Una edificante historia de amor

Historias reales que son de no creer.

Cuenta la leyenda que luego de requerir en vano los amores de la diosa Cibeles, el todopoderoso Zeus vertió su semen en una roca, de donde surgió un bellísimo hermafrodita llamado Agdistis. En uno de sus habituales extravíos, el dios Dionisio, que trascurría la eternidad en completo estado de ebriedad y perpetrando barbaridades, embriagó a Adgistis y trascartón, le mutiló las partes, de las que surgió un almendro. El resto de Agdistis salió de la orgía caminando por sus propios medios y gracia sin igual, ya sin esas cosas molestas que colgaban entre sus piernas.

Tiempo después, la ninfa Nana pasó casualmente por el lugar, tomó un fruto del almendro y lo colocó en su seno. No pregunten por qué; cosas de ninfas, seguramente, pero el caso fue que de inmediato quedó embarazada, por lo que al cabo de nueve meses –algo normal debía tener– dio a luz un hermoso niño, al que nombró Atis y al que por orden de su abuelo, el irascible río Sangario, abandonó a los dudosos cuidados de un macho cabrío.

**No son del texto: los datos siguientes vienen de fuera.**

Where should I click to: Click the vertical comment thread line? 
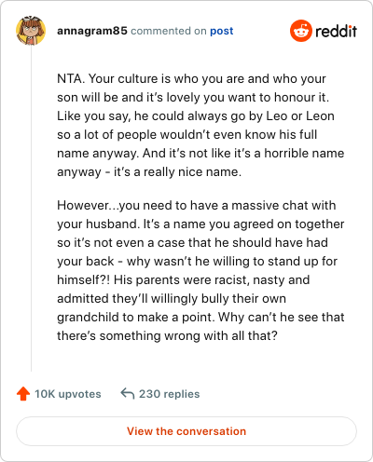click(31, 209)
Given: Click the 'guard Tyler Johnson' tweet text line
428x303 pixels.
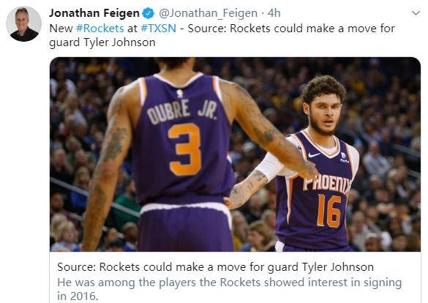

Con el tiempo, el joven Atis llegó a ser tan extraordinariamente hermoso que, al toparse con él, Agdistis –ya completamente mujer y tal vez errando por Frigia en busca de vino– se enamoró locamente de él. Pero resulta ser que Atis no podía abrigar mucho interés en casarse con su padre, por más femenino que pareciese luego de pasar por las manos de Dionisio, pues se había comprometido con la hija del rey Pesinunte. Y en eso estaba, habiendo ya cantado el Himeneo, cuando el inoportuno Agdistis se presentó de improviso interrumpiendo la boda con una escena de conventillo napolitano.

Se ignora si Agdistis reveló su identidad, pero el caso fue que, al verlo, Atis perdió la razón y se castró; el rey de Pesinunte hizo lo mismo y, llevados por el entusiasmo, todos los asistentes los imitaron.

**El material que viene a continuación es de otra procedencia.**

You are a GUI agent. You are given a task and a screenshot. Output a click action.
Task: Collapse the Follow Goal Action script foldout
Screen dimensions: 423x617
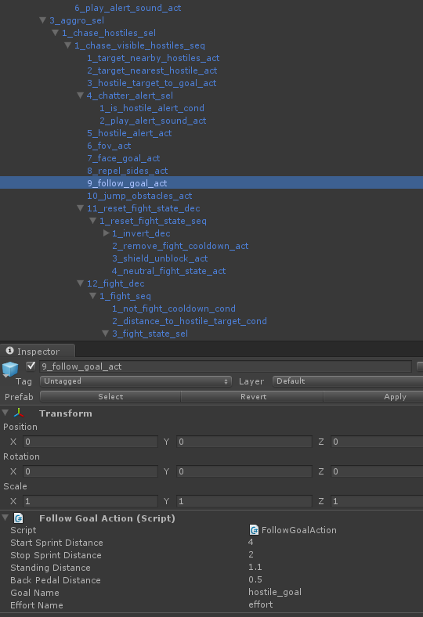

Atis no se volvió mujer sino sólo eunuco, y en esta condición captó la atención de la diosa Cibeles, que podía mostrarse displicente con el gran Zeus, pero que se derretía por los hombres castrados. No se sabe para qué, aunque en el caso de Atis fue para hacerlo su cochero.

Desde entonces, mientras Atis recorre con Cibeles las montañas de Frigia montado en el rutilante carro de la diosa, sacerdotes y devotos del culto suelen castrarse en masa en el transcurso de sus absurdas orgías.

De Agdistis nada más se supo, y en cuanto a las ninfas, en lo sucesivo se han abstenido de poner los frutos del almendro en su seno.